La Federazione per la Vita della Sicilia si è riunita domenica 18 dicembre alle Sabbie d’oro di Cefalù, per trattare i temi fondamentali che attengono alla difesa della vita fin dal suo sbocciare.
La presidente regionale, Maria Concetta Domilici ha esordito affermando che l’anno prossimo l’attenzione si dovrà concentrare sulla mamma e sul bambino, presenze ormai quasi in via di estinzione, nel nostro paese.
Ha preso, poi, la parola la presidente nazionale Marina Casini Bandini che, via web, si è collegata all’uditorio ricordando le parole di Giuseppe Anzani “Il MPV si è sempre contraddistinto per coerenza, intelligenza, saggezza e soprattutto per la sintonia tra movimento culturale ed esistenziale” e del cardinal Bagnasco “Il MPV è stato la coscienza degli italiani”, parole belle, ma che ci responsabilizzano molto.
La Casini ha citato anche il suo caro papà, Carlo, recentemente scomparso, che era solito dire: “Il MPV non deve diradarsi proprio ora, anzi si deve ampliare e rafforzare. I suoi punti di riferimento sono il cristianesimo, la Chiesa e l’operatività, ma l’approccio laico rimane fondamentale, perché non dobbiamo difendere la vita perché siamo cristiani, ma innanzi tutto perché siamo esseri umani. La vita è un bene di tutti, non solo dei cristiani”.
In realtà, il Movimento è un grande lievito nella società. Raccontandone la storia, nei suoi momenti fondamentali, la presidente ha citato anche il motto che nacque fin dagli albori della sua nascita: “Le difficoltà della vita non si superano sopprimendole, ma affrontandole tutti insieme”.

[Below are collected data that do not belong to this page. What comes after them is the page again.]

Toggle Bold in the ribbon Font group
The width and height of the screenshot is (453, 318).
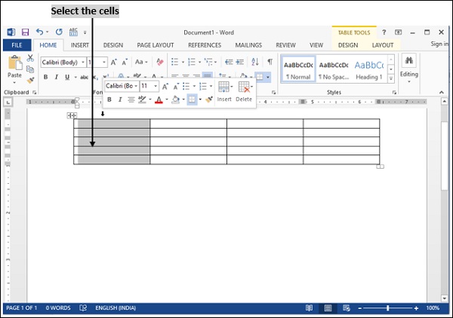[x=46, y=77]
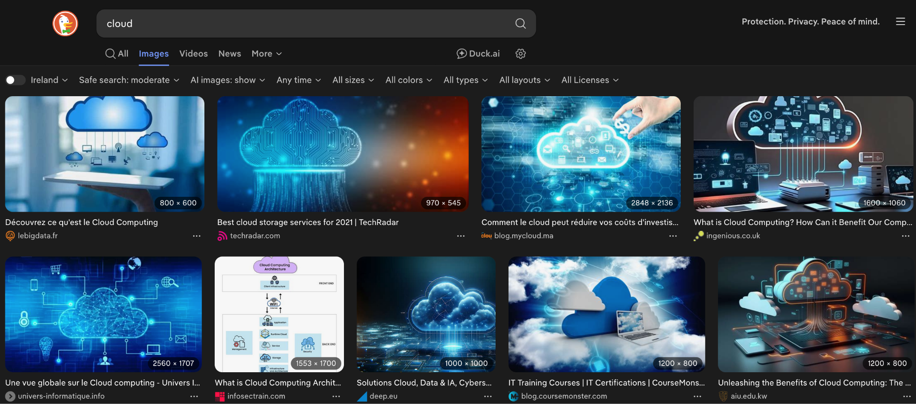This screenshot has width=916, height=404.
Task: Open the ingenious.co.uk source link
Action: point(733,236)
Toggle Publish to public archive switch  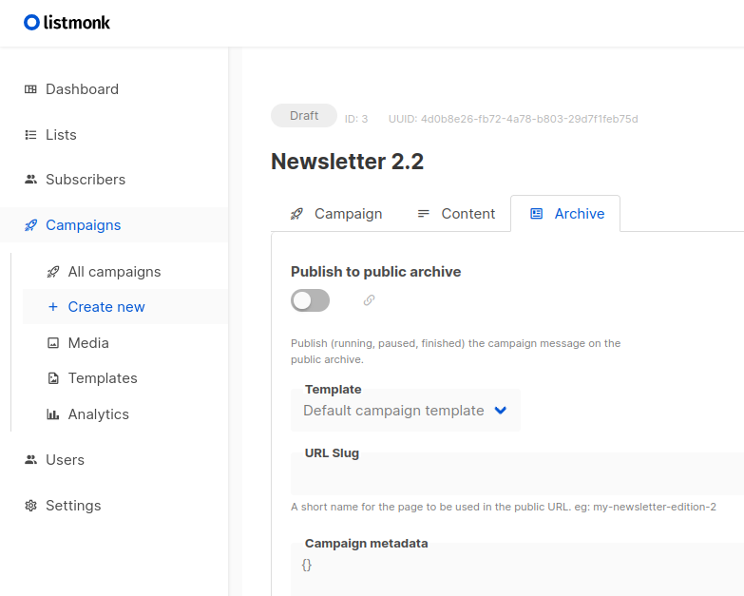pyautogui.click(x=310, y=300)
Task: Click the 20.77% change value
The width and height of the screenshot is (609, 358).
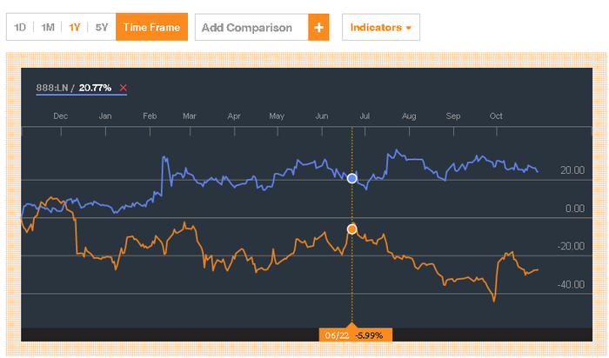Action: pos(95,88)
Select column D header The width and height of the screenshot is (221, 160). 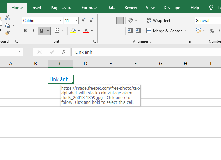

Chi crede nei nostri valori si scontra contro una cultura che non riconosce il concepito. Proprio per questa ragione dobbiamo formarci continuamente: tramite convegni, audiovisivi, libri.
La ferma difesa del concepito ci espone a volte a critiche e incomprensioni. Ci viene detto, infatti: “perché vi occupate soprattutto del concepito, di problemi nella vita umana ce ne sono tanti…” Sembra una critica valida, ma l’esperienza concreta dimostra, invece, che quando si difende il concepito, che è l’essere umano più piccolo e indifeso, poi si finisce per proteggere la vita di tutti. Nel caso inverso, ciò non avviene. Anzi diventa difficile difendere la vita, basti vedere i progressi dell’eutanasia.
Va valorizzata la specificità femminile, la donna deve potersi realizzare, ma con in braccio i figli.
All’intervento di Marina Casini ne sono seguiti altri, molto interessanti, attinenti l’SOS vita, al quale si dedicano delle volontarie che con grande dedizione ricevono richieste di aiuto o di consiglio da donne che chiamano da tutta Italia e comunicano tramite telefono o tramite chat.
Sono stati, inoltre trattati molti argomenti di grande attualità come quelli attinenti la fertilità e le sue problematiche, il Progetto Gemma, per aiutare le mamme in difficoltà economica e così via.
Infine, si è data la parola ai giovani, anche loro molto attivi e determinati nel difendere la vita.